Objective 1 = In the article on Georgia Tech's upset of Florida State, how many yards did Lance Austin return the blocked field goal?
Objective 2 = Reproduce the passage of the Georgia Tech article between "Austin had other" and "Georgia Tech coach.", inclusive.

Georgia Tech’s Win was F’ing Amazing

25 Oct, 2015

Lance Austin ran toward the ball, rolling along at the Georgia Tech end of the field as the final seconds ticked off the clock. He hesitated, a bit confused as his coach screamed for him to leave it alone.

Paul Johnson was content to go to overtime against mighty Florida State.

Austin had other ideas.

The sophomore scooped up the ball at his own 22 and took off the other way. He didn’t stop running until he reached the end zone, his 78-yard return of a blocked field goal on the final play giving Georgia Tech a stunning 22-16 upset of the No. 9 Seminoles on Saturday night.

Call this one Kick Six, The Sequel.

“When I picked it up and started running up the field, I saw a lot of green,” Austin said. “So I was like, ‘OK, I can return it.'”

That he did.

All the way to the end zone.

“I go from yelling ‘get away from it’ to ‘run, run, run,'” quipped Johnson, the Georgia Tech coach.

It all started when Roberto Aguayo, perhaps the best kicker in the country, attempted a 56-yard field goal to win it for the Seminoles (6-1, 4-1 Atlantic Coast Conference) with 6 seconds remaining. But the kick had to be low to get some distance on it, and Patrick Gamble managed to get a hand on the ball.

While most of the Georgia Tech players celebrated, thinking they were going to overtime tied at 16, Austin went back to retrieve the ball as it was bounced inside the 25-yard line.

Johnson was thinking overtime, too, waving and screaming to let it roll dead.

Austin paused briefly, looking around, and then decided to scoop it up. He took off the other way in front of the Georgia Tech bench, avoiding Aguayo’s diving attempt, then cutting back on the final guy who had a shot at the tackle to win the game for Georgia Tech (3-5, 1-4).

After that, it was bedlam in Bobby Dodd Stadium.

On the Florida State sideline, coach Jimbo Fisher stoically removed his headset, clearly shocked at only the second loss in the last three seasons for the Seminoles.

“When there is a blocked kick, you’ve got to cover,” he said. “We talk about that all the time.”

The white-clad Georgia Tech fans poured onto the field, celebrating with the players after perhaps the most improbable win in school history. They were still milling about when a replay of the final play, complete with the call by the Yellow Jackets’ radio crew, was played on the video board.

They cheered wildly as Austin zigzagged down the field all over again on the big screen at the opposite end of the stadium.

In a finish reminiscent of Auburn running back a missed field goal to beat Alabama two seasons ago – the original Kick Six – Georgia Tech snapped a five-game losing streak, its longest since 1994, and dealt a devastating blow to Florida State’s title hopes. The Seminoles won the national championship in 2013 and reached the national semifinals a year ago.

Dataset section =

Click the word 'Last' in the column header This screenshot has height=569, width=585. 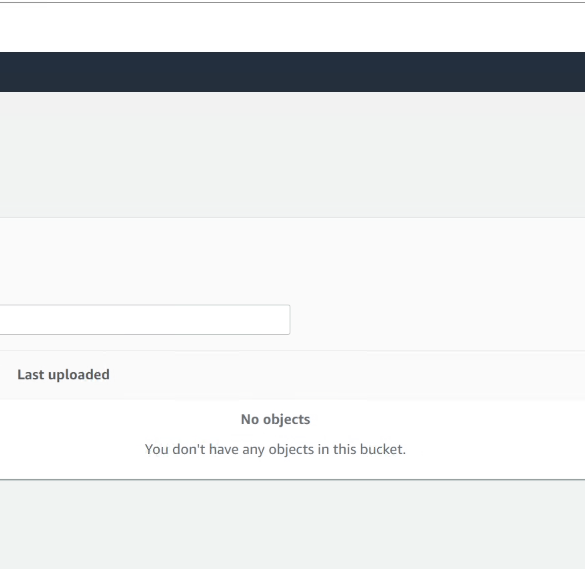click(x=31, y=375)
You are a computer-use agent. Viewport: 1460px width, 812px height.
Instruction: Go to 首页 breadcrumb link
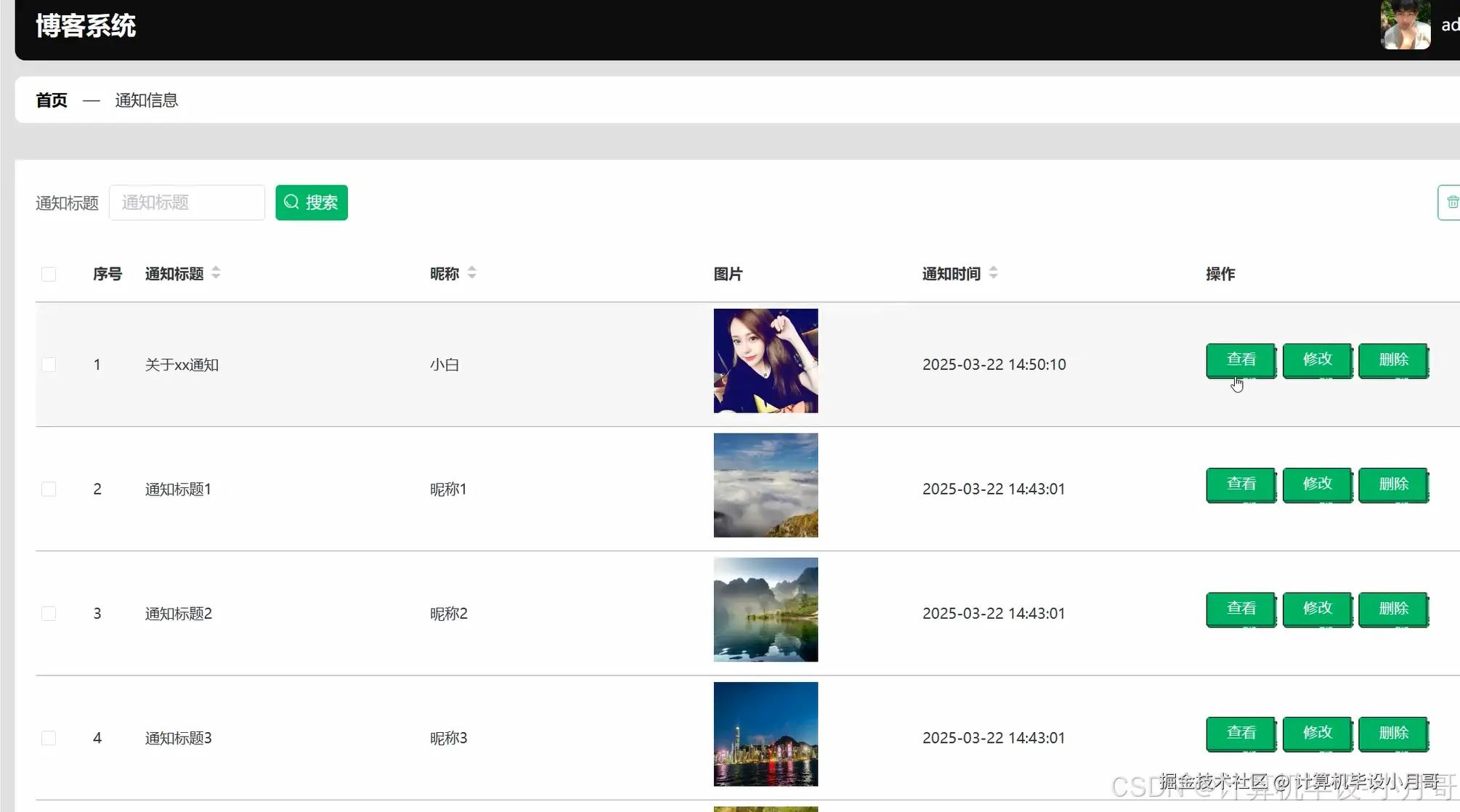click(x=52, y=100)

Complete output 1 = 78 yards.

Complete output 2 =
Austin had other ideas.

The sophomore scooped up the ball at his own 22 and took off the other way. He didn’t stop running until he reached the end zone, his 78-yard return of a blocked field goal on the final play giving Georgia Tech a stunning 22-16 upset of the No. 9 Seminoles on Saturday night.

Call this one Kick Six, The Sequel.

“When I picked it up and started running up the field, I saw a lot of green,” Austin said. “So I was like, ‘OK, I can return it.'”

That he did.

All the way to the end zone.

“I go from yelling ‘get away from it’ to ‘run, run, run,'” quipped Johnson, the Georgia Tech coach.